▸ **TEXT PROVIDED**:
+-------+

Nerdy is ok, in 2010 nerdy is cool... You are wrong, it is not about nerdy...
It is about cheap labor. Kids see their parents, neighbors, relatives,... losing their engineering and computer science jobs (they lose their jobs to imported cheap labor from India - on H-1B and L1 visas) and decide to pursue other fields like business and finance. If the H-1B and L1 visas are not cancelled, the pattern of having Engineering and IT departments in major companies made up completely of imported cheap labor from India, ... that pattern will continue, and become the norm...
I totally agree with James Smith. I've been an engineer for 18 years and during the last 7 years, I had been laid off twice; each time I was asked to train my replacement -- an H-1B who is willing to work for much less. I would advise my children to stay away from STEM careers. The H-1B has become America's most hated government program ever. It's all about fraud, cheap slave labor, exploitation, and corporate greed.
Bock,
No one is buying the lie that H-1B visa holders bring innovation to this country. You can keep trying to spread propaganda but too many American IT workers have been hurt by this program to make your false message plausible. If the H-1B program were about bringing the best and brightest to this country instead of cheap labor, how come wages have steadily declined in these fields?
"White-male only"?????
Any hungry lawyers out there looking for glory?
Pursuing the following idea would even be socially useful, not like those lawyers you read about suing companies for having an expired patent number printed on their products.
Improving the U.S. education system, while a laudable goal, does NOT fix this problem. There are a million or more un-or-under employed engineers and IT people that are already very well educated.
A better fix would be for someone to initiate a class-action lawsuit challenging the constitutionality of the H1B visa under the 13th Amendment to the U.S. Constitution (the amendment that freed the slaves).
An H1B employee is "out of status" if they are laid off, and is required to leave the country immediately. There is no statutory "grace period".
This gives an employer the power to threaten an employee with IMMEDIATE DEPORTATION. The employer is not, of course, directly ordering the deportation, they are merely making the employee subject to immediate deportation by the U.S. government.

+-------+

▸ **TO BE DONE**:
A. Reproduce the passage of the H-1B visa comments between "Nerdy is ok, in" and "become the norm...", inclusive.
B. Carry on the H-1B visa comments from their last sentence.

▸ **DATASET CONTENT**:

+-------+

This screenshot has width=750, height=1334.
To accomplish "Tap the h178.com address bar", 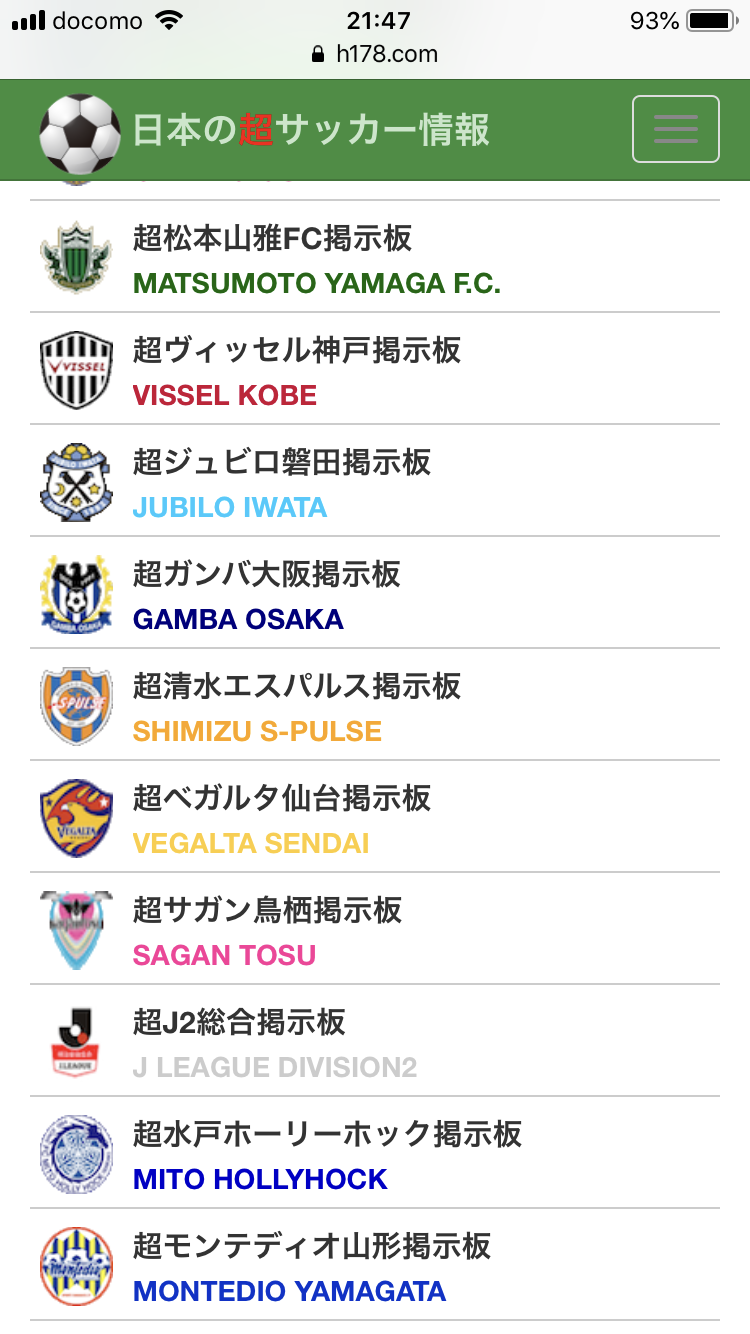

+-------+

▸ **EXPECTED RESULTS**:
A.
Nerdy is ok, in 2010 nerdy is cool... You are wrong, it is not about nerdy...
It is about cheap labor. Kids see their parents, neighbors, relatives,... losing their engineering and computer science jobs (they lose their jobs to imported cheap labor from India - on H-1B and L1 visas) and decide to pursue other fields like business and finance. If the H-1B and L1 visas are not cancelled, the pattern of having Engineering and IT departments in major companies made up completely of imported cheap labor from India, ... that pattern will continue, and become the norm...

B.
In United States v. Kozminski, 487 U.S. 931 (198), the Supreme Court of the United States ruled that the Thirteenth Amendment circumscribed involuntary servitude to be limited to those situations when the master subjects the servant to:
1. threatened or actual physical force,
2. threatened or actual state-imposed legal coercion or
3. fraud or deceit where the servant is a minor, an immigrant or mentally incompetent.
The federal anti-slavery statutes were updated in the Trafficking Victims Protection Act of 2000, P.L. 106-386, which expanded the federal statutes' coverage to cases in which victims are enslaved through psychological, as well as physical, coercion.
Being put "out of status", subject to immediate deportation, is a form of "threatened or actual state-imposed legal coercion".
Yep, it's all about cheap, easily brow-beaten labor.
Studies carried out from the 1990s through 2010 by researchers from
Columbia U,
Computing Research Association (CRA),
Duke U,
Georgetown U,
Harvard U,
National Research Council of the NAS,
RAND Corporation,
Rochester Institute of Technology,
Rutgers U,
Alfred P. Sloan Foundation,
Stanford U,
SUNY Buffalo,
UC Davis,
UPenn Wharton School,
Urban Institute, and
US Dept. of Education Office of Education Research & Improvement
have reported that the USA has continually been producing more US citizen STEM (science, tech, engineering, math) workers than we've been employing in these fields.
Examination of employment data and projections from BLS when compared with NCES (US Dept. of Education) records of degrees earned by US citizens confirms these findings.
There was no shortage of talented US citizen STEM workers.
There is no shortage of talented US citizen STEM workers.
No credible evidence of impending shortage of talented US citizen STEM workers has been produced.